(PROVIDED RECORDS Opens)

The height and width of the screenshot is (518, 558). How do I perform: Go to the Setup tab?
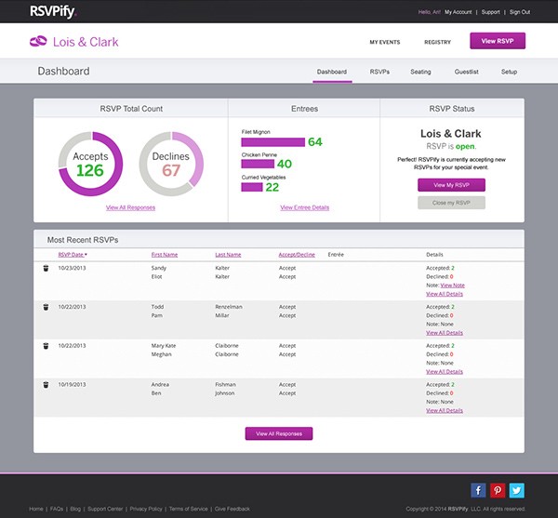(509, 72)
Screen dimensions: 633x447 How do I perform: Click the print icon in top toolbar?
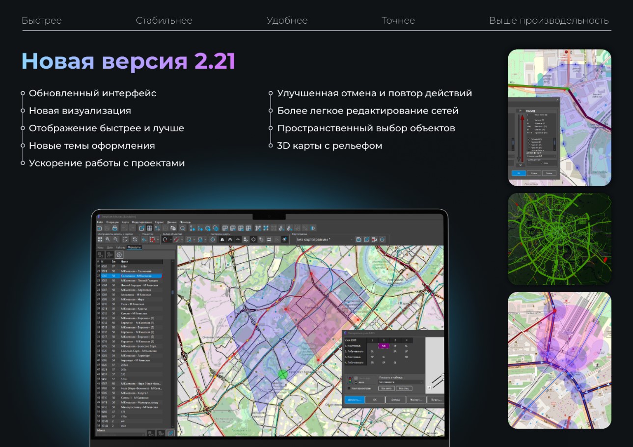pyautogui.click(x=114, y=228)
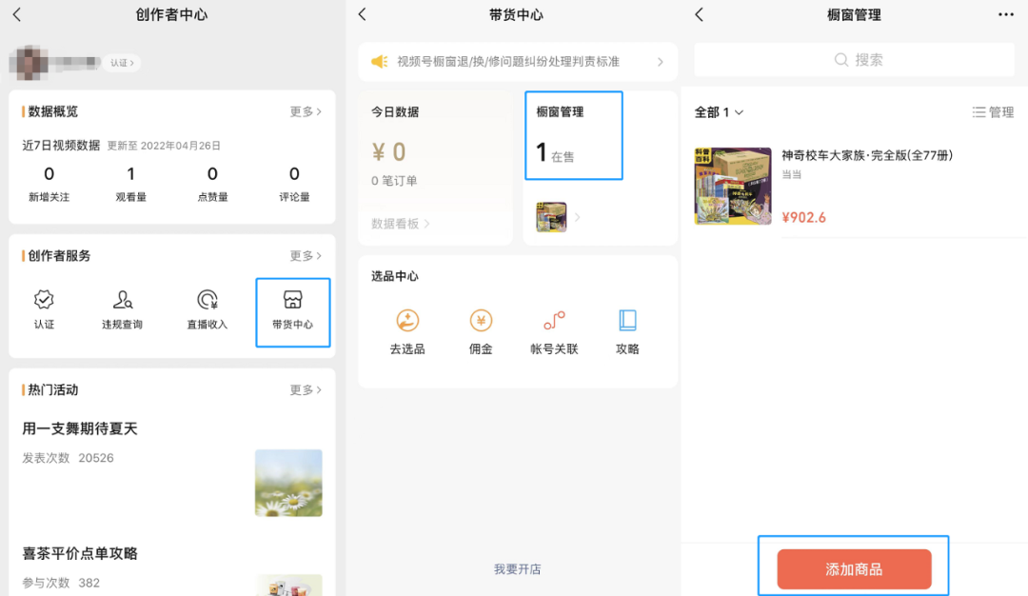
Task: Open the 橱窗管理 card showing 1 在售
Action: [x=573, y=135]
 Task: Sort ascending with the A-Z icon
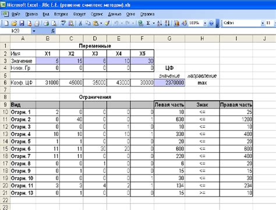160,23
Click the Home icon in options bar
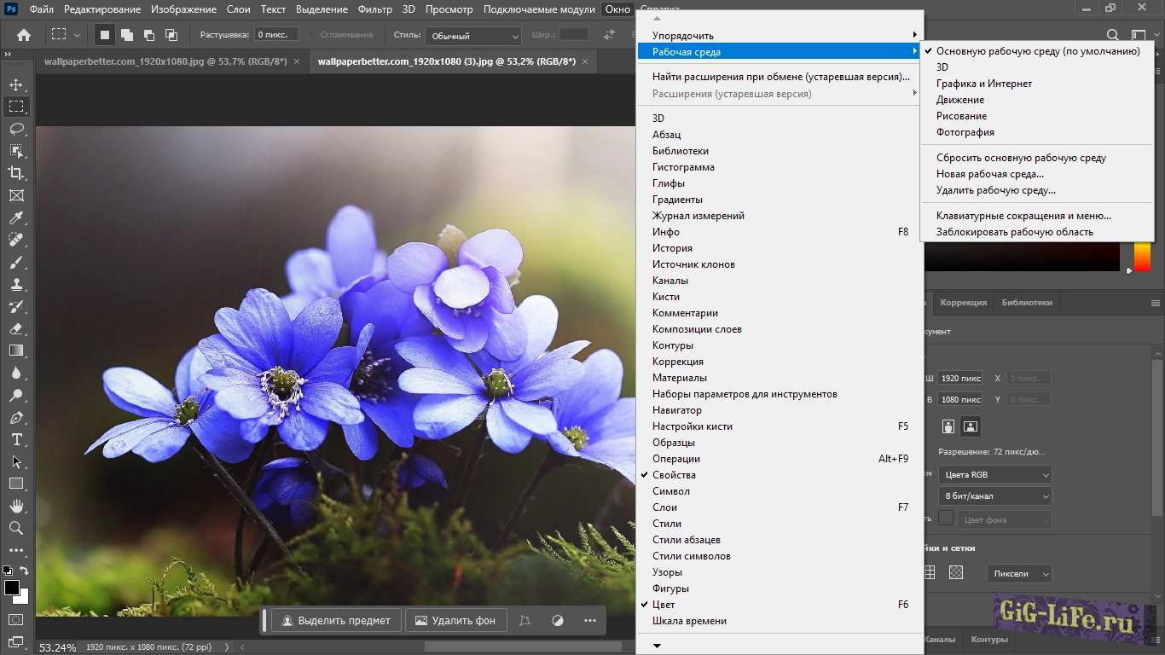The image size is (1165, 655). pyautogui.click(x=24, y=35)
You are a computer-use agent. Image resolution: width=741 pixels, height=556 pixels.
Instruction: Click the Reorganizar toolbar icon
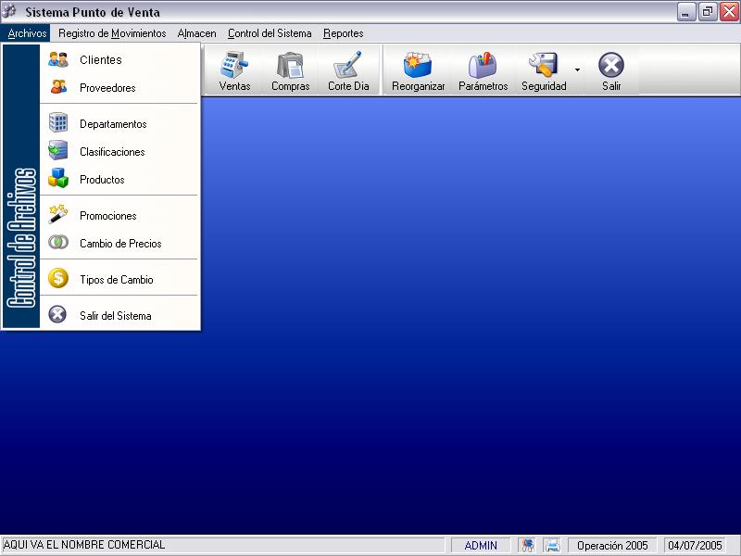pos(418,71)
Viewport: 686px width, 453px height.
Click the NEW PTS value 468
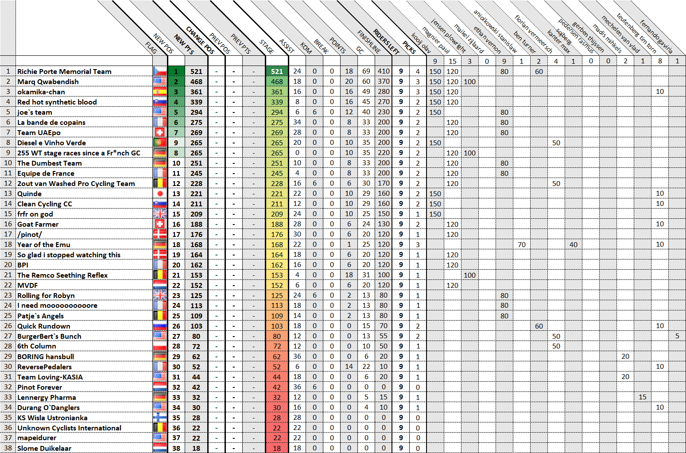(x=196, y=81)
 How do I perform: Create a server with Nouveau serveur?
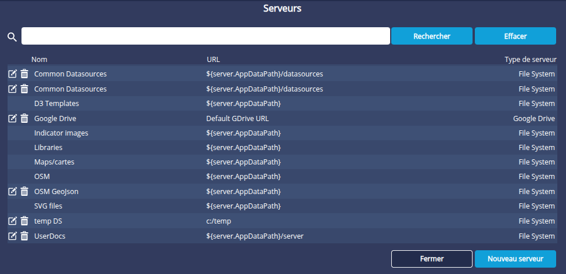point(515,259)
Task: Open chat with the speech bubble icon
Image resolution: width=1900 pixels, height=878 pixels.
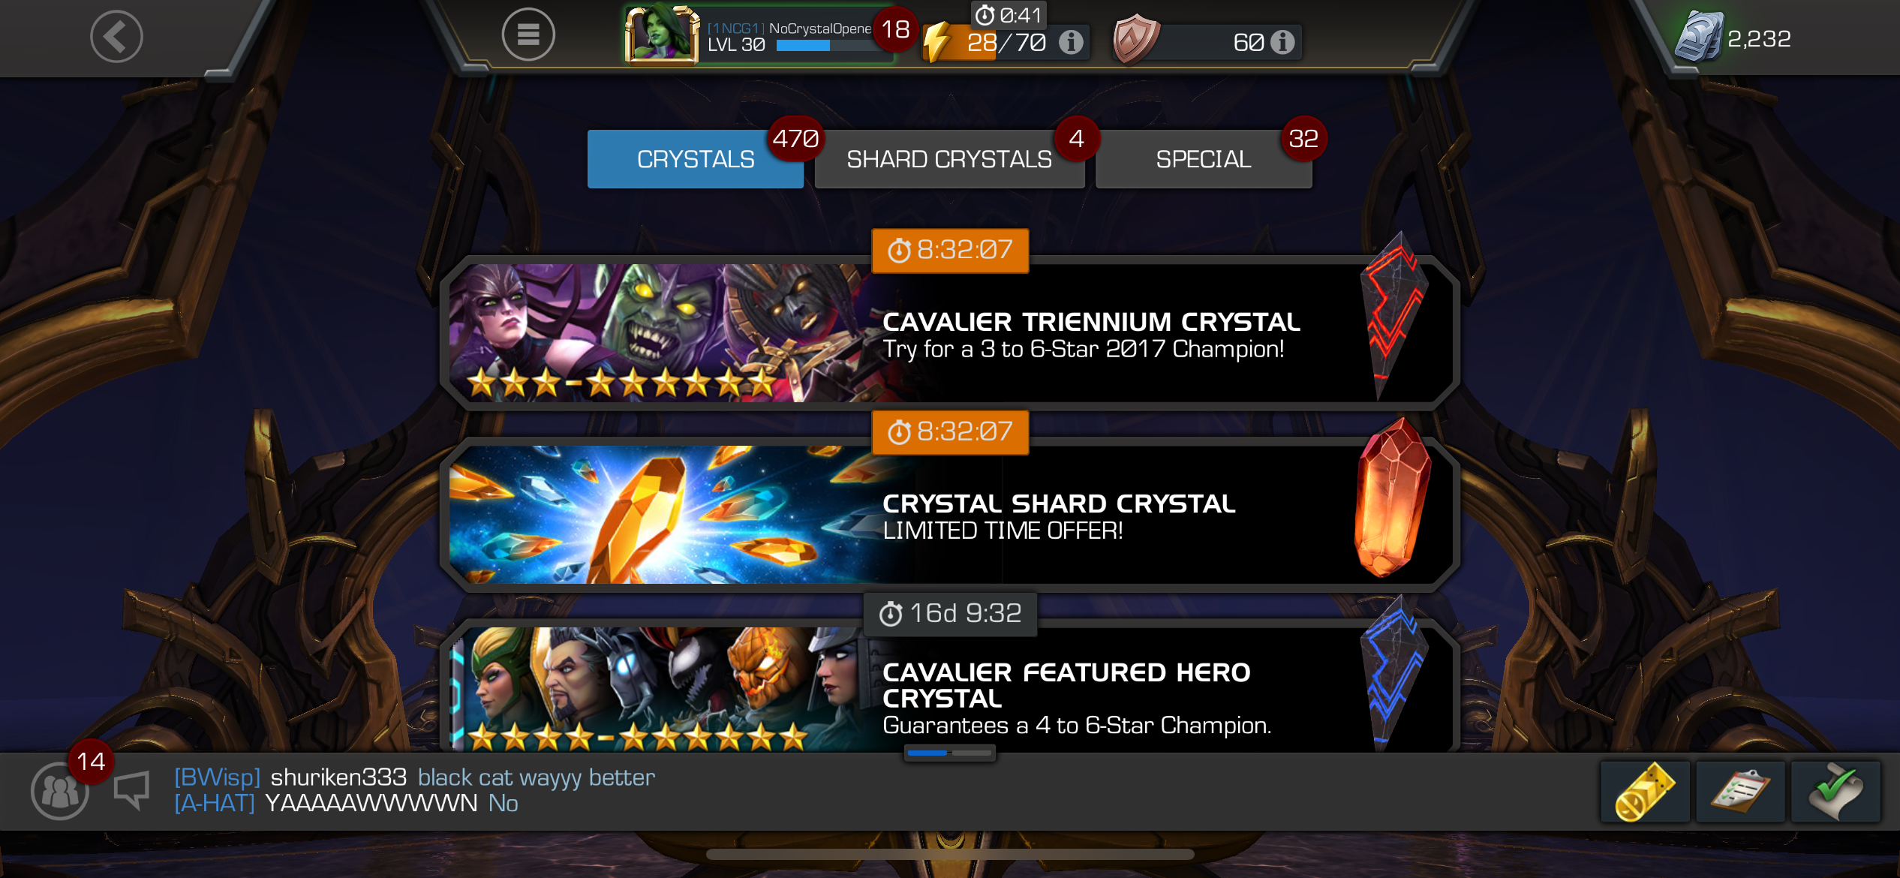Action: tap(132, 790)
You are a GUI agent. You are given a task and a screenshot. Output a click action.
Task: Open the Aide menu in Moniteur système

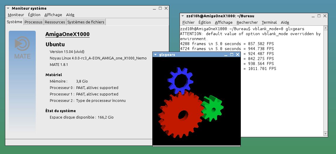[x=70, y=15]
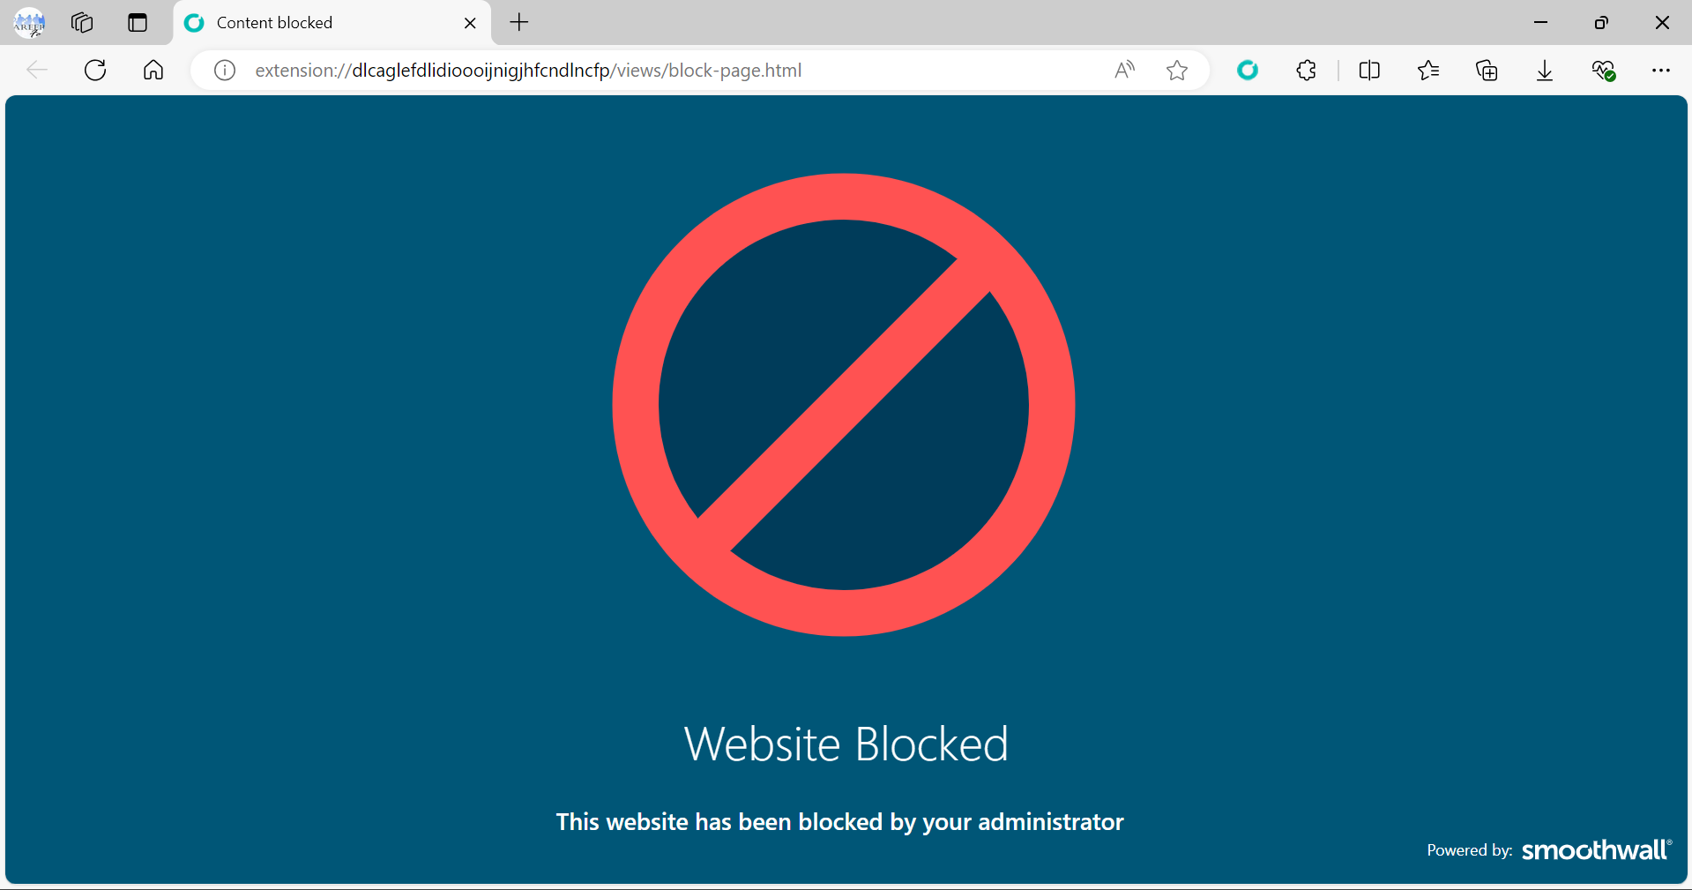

(PROVIDED RECORDS Closes)

- [ABOUT THIS EXERCISE] Copy the records exactly; no image should appear in the result.

- [WORKED SOLUTION]
The height and width of the screenshot is (518, 558). How do I perform: Go to the Setup tab?
(509, 72)
Screen dimensions: 633x447 How do I perform: Click the print icon in top toolbar?
pyautogui.click(x=114, y=228)
Task: Open the 橱窗管理 card showing 1 在售
Action: [x=573, y=135]
 Task: Sort ascending with the A-Z icon
160,23
Click the Home icon in options bar
The image size is (1165, 655). pyautogui.click(x=24, y=35)
You are a computer-use agent. Image resolution: width=741 pixels, height=556 pixels.
Instruction: Click the Reorganizar toolbar icon
pos(418,71)
Viewport: 686px width, 453px height.
Click the NEW PTS value 468
(x=196, y=81)
 How do I perform: Create a server with Nouveau serveur?
point(515,259)
Task: Open chat with the speech bubble icon
Image resolution: width=1900 pixels, height=878 pixels.
Action: tap(132, 790)
You are a GUI agent. You are given a task and a screenshot. Output a click action.
Task: Open the Aide menu in Moniteur système

[x=70, y=15]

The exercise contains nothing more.